GIVEN INFORMATION:

● ● ● ●

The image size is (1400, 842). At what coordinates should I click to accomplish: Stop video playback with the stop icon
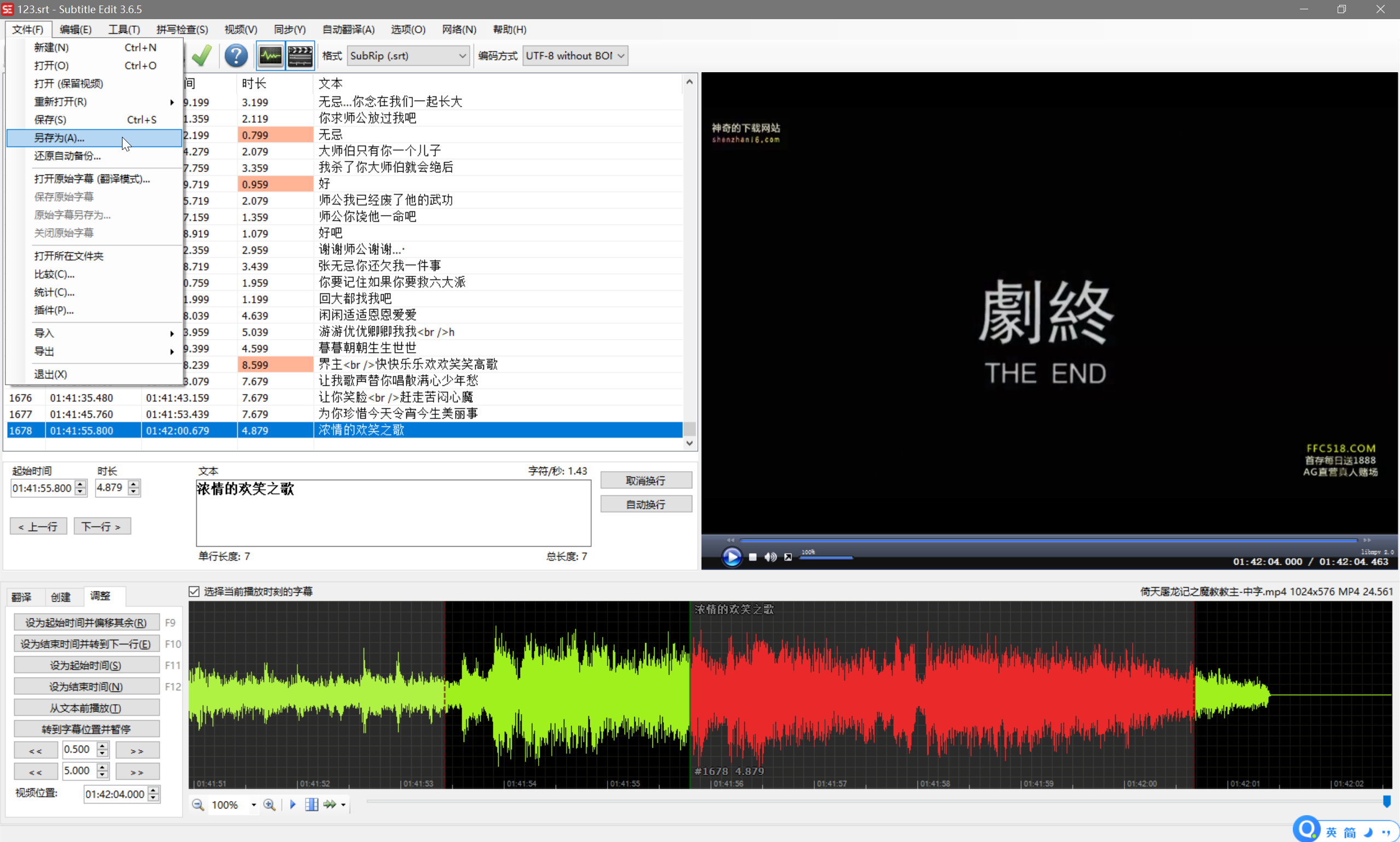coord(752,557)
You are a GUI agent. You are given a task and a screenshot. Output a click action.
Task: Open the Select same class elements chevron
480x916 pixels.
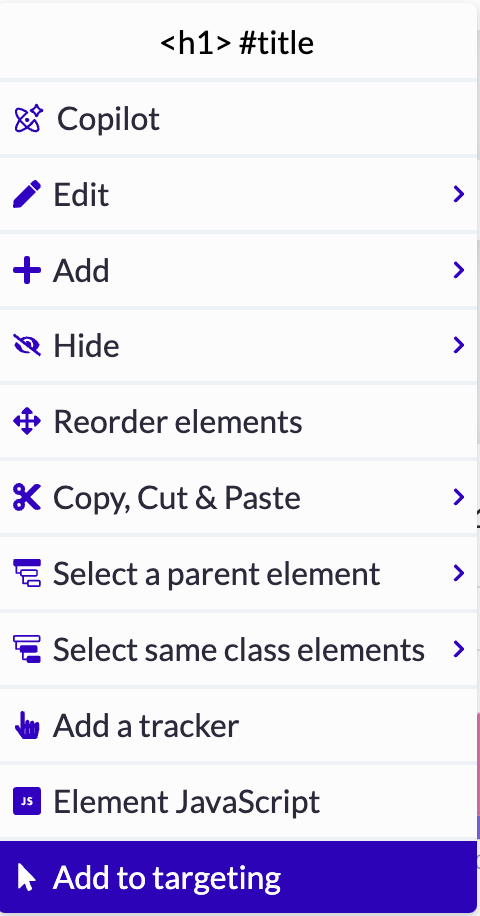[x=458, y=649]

● ● ● ●

EXERCISE:
Reproduce both records above word for word, leaving out the pictures.

PROBLEM SOLUTION:
The image size is (1400, 842). At what coordinates should I click to accomplish: Stop video playback with the stop icon
coord(752,557)
You are a GUI agent. You are given a task and a screenshot. Output a click action.
Task: Open the Select same class elements chevron
480x916 pixels.
[x=458, y=649]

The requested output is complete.